Entropy has only been defined unambiguously for states of thermal equilibrium, so we shall begin further discussion in that context. Although the definition of Clausius, Eq.(2) above, is basically an experimental one, many writers from Boltzmann [9] to the present [10] have struggled to define and understand a theoretical expression for S. In retrospect it is easy to see why this was a problem, for it seemed natural to think of S as a physical quantity of the same kind as the mechanical variables pressure, volume, etc. It is indeed a physical quantity in this context, but of a quite different kind.
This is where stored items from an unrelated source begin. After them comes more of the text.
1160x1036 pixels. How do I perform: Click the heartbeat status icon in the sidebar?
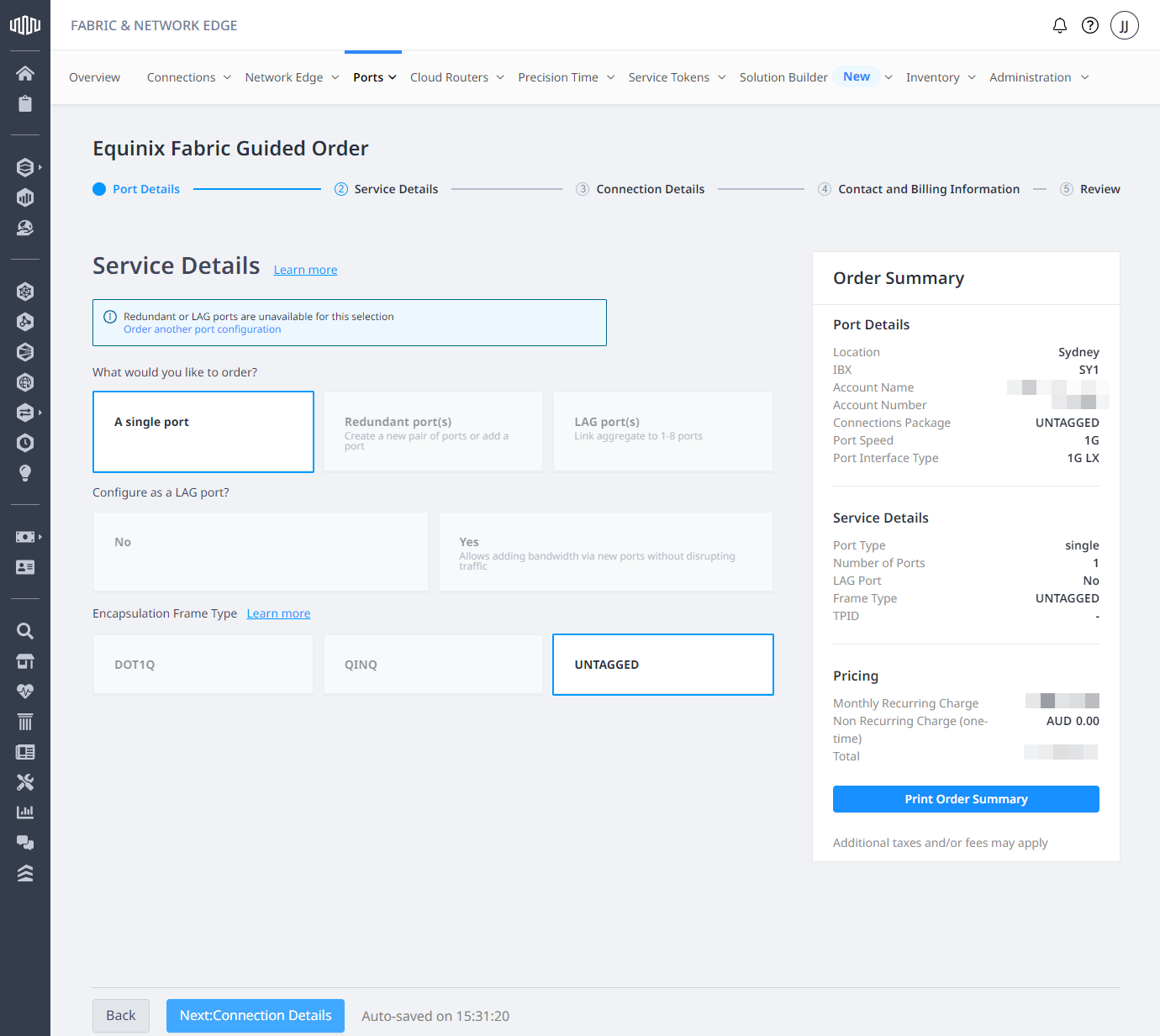point(25,692)
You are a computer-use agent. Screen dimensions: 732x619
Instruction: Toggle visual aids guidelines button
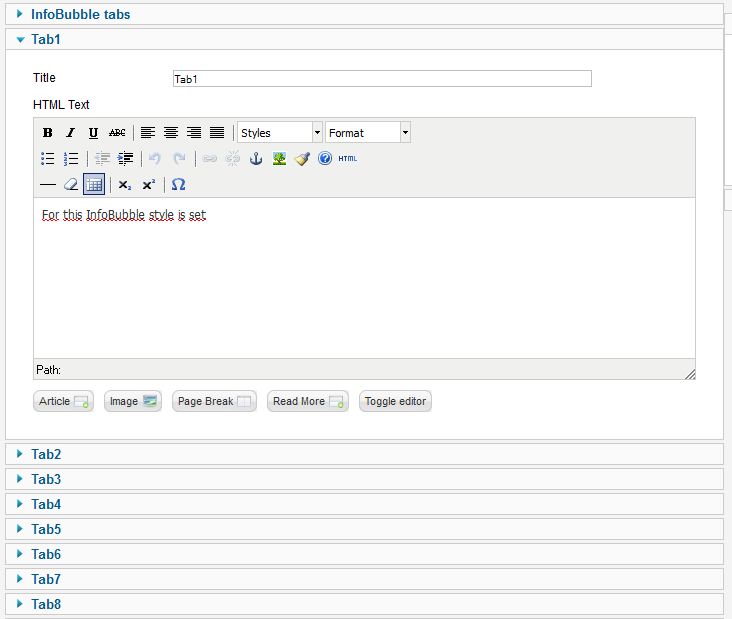[x=94, y=185]
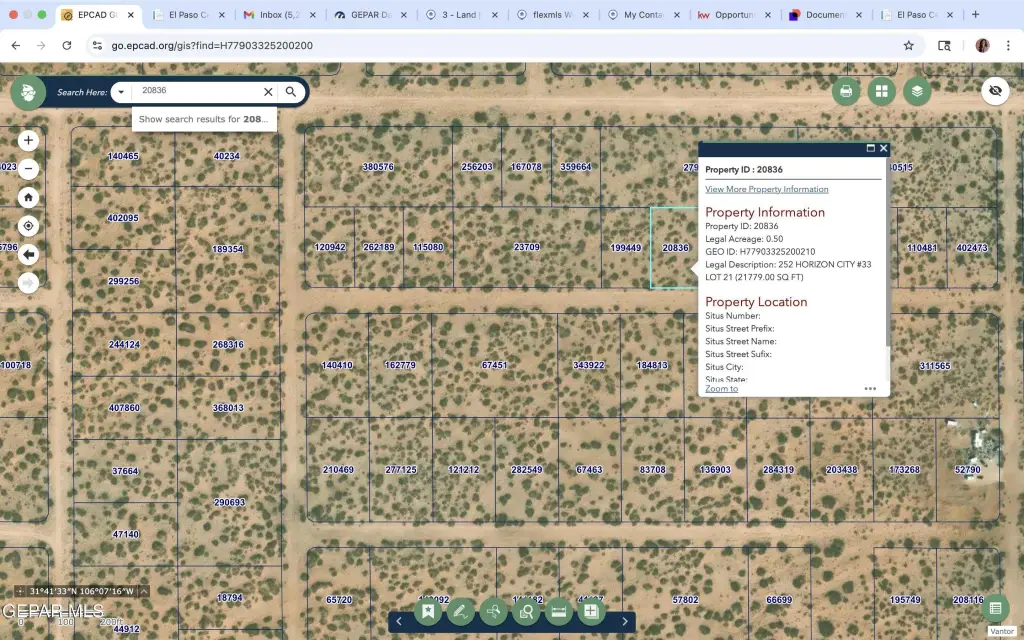Click the find my location icon
The height and width of the screenshot is (640, 1024).
point(29,226)
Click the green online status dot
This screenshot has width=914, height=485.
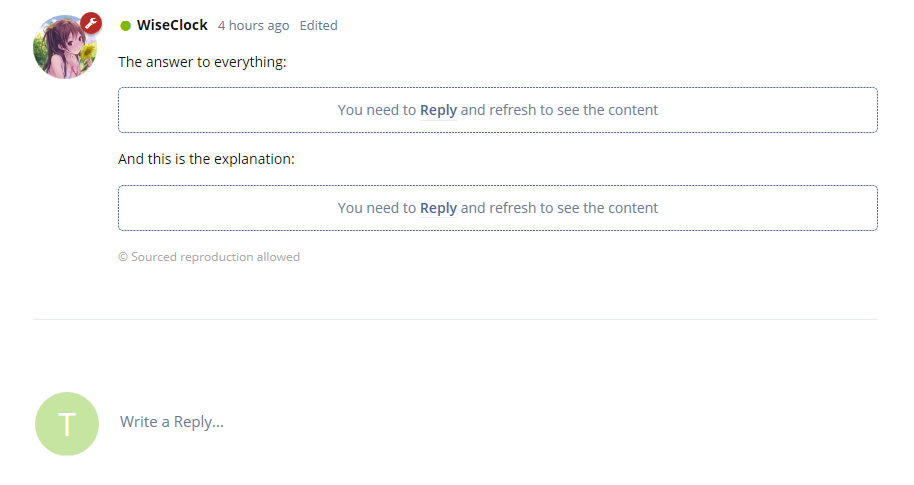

Not until the work of Shannon [11] in 1948 did it become evident that the notion of entropy far transcended the original idea of Clausius, and that it is fundamentally a functional of probabilities. When applied to a definite physical problem, it becomes a physical quantity. The hints were there all the time, of course -- first with the connection of S with heat, a disorganized form of energy implying some uncertainty, and then with recognition by Boltzmann and Maxwell that probability must become an essential ingredient of the many-body problem. This is, indeed, the principal message of Eq.(1), or its classical counterpart.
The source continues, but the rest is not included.